30 jan A medicina e a pulga paralítica
A medicina praticada pela maioria dos médicos sofre de um orgulho desmedido, uma fé irremovível na técnica em que se fundamenta. Não farei qualquer ataque à razão e à técnica, porque técnica para mim continua sendo téchnikós, que significa relativo à arte. No entanto, questiono o modelo de medicina baseado numa razão infalível, que muitas vezes subestima a ética, a cultura e a subjetividade do paciente. Em algumas formas do seu exercício, sobretudo no trato com as populações mais pobres, a medicina lembra os colonizadores que invadem nações, consideram os povos dominados inferiores, rejeitam sua cultura, os valores sedimentados durante séculos. No caso do Brasil, somos um povo formado por vários estratos de civilização e cultura, alguns ainda no neolítico, como os índios Ianomâmis.
Não existirá uma maneira menos traumática de propor a troca dos sons das pedrinhas do maracá numa pajelança, pelo ruído do aparelho de ressonância magnética? Trocar uma magia por outra, sem afirmar a supremacia do conhecimento tecnológico, o poder da medicina científica contra a fumaça do cachimbo do pajé. Mas para isso nos falta humildade. E somos castigados pela nossa hybris, a arrogância do saber absoluto. Ao mesmo tempo em que avançamos nas mais sofisticadas tecnologias de investigação e tratamento, nossa gente permanece sofrendo os males próprios da pobreza: fome, violência, analfabetismo e doenças de veiculação hídrica, pela ausência de saneamento básico.
O culto ao diagnóstico tornou-se uma obsessão na prática médica. Não importa se o objetivo é o benefício ou não do paciente. Interessa agir como um detetive, revirar as entranhas de quem sofre, chegar a um dos números do Código Internacional de Doenças (CID).

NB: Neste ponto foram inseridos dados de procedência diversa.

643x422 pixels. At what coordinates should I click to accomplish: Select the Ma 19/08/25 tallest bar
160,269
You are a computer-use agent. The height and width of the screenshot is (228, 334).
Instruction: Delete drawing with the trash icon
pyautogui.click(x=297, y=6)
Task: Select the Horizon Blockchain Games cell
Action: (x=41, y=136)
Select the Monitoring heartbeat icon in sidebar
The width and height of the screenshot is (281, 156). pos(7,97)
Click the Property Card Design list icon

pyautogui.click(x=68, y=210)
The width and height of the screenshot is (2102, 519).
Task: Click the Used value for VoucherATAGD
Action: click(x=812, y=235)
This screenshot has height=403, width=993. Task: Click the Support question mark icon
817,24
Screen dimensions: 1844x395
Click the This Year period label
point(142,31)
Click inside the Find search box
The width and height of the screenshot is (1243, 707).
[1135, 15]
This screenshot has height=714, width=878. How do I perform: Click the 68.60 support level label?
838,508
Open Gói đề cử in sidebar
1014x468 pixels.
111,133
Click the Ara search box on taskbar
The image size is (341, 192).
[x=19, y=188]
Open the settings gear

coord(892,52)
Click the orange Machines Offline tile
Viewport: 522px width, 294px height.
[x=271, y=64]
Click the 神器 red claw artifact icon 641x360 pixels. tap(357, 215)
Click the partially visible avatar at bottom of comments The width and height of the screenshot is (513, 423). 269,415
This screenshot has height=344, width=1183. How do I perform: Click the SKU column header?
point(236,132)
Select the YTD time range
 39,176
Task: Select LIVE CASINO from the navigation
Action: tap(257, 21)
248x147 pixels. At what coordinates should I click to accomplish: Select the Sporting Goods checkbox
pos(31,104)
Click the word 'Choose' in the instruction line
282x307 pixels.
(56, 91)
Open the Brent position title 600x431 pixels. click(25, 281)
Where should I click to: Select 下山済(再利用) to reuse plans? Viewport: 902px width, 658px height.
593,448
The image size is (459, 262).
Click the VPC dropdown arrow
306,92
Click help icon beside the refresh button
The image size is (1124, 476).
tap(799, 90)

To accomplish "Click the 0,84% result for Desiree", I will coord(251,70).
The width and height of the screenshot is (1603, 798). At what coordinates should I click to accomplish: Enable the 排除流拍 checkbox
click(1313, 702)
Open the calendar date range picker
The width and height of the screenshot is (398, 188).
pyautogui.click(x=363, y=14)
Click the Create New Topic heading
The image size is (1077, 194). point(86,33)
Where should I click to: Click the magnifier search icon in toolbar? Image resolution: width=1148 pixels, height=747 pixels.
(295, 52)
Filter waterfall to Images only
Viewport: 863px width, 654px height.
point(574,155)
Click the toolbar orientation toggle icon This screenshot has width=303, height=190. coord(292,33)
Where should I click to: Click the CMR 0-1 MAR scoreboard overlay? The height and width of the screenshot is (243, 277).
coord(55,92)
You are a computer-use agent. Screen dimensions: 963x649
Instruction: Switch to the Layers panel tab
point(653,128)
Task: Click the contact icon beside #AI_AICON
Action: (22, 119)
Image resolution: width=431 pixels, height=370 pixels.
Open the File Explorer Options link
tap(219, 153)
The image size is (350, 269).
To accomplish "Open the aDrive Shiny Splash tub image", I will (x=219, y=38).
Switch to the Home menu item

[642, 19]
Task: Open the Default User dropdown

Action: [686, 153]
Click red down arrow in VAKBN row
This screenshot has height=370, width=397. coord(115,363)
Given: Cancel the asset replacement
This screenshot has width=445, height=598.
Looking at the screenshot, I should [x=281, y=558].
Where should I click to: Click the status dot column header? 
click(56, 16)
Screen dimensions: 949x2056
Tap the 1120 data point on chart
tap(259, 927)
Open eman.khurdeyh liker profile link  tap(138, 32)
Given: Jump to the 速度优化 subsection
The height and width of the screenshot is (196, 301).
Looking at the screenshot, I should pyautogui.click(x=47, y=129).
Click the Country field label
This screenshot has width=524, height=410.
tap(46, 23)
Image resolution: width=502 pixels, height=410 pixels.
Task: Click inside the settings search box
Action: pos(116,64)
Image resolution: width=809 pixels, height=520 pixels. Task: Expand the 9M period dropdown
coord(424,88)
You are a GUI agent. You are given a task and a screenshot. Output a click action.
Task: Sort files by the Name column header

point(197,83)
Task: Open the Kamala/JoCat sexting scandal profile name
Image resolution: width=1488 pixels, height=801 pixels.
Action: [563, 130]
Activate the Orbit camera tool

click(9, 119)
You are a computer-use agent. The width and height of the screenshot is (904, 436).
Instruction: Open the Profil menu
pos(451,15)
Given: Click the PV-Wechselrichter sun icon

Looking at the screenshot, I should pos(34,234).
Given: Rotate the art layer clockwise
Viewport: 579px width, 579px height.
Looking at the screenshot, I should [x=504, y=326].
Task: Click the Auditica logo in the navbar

É a lógica da observação científica, quase sempre absurda, como no relato de Jean-Claude Carrière, em O Círculo dos Mentirosos.
“Um cientista examina uma pulga que veio se instalar perto dele. Ele lhe ordena: ‘Pule!’, e a pulga pula. O cientista escreve numa folha de papel: ‘Quando dizemos a uma pulga para pular, ela pula’.
Então, ele pega a pulga e arranca, cuidadosamente, as suas patas. Coloca-a perto dele e ordena: ‘Pule!’.
A pulga não se mexe. O cientista anota na folha de papel: ‘Quando arrancamos as patas de uma pulga, ela fica surda’.”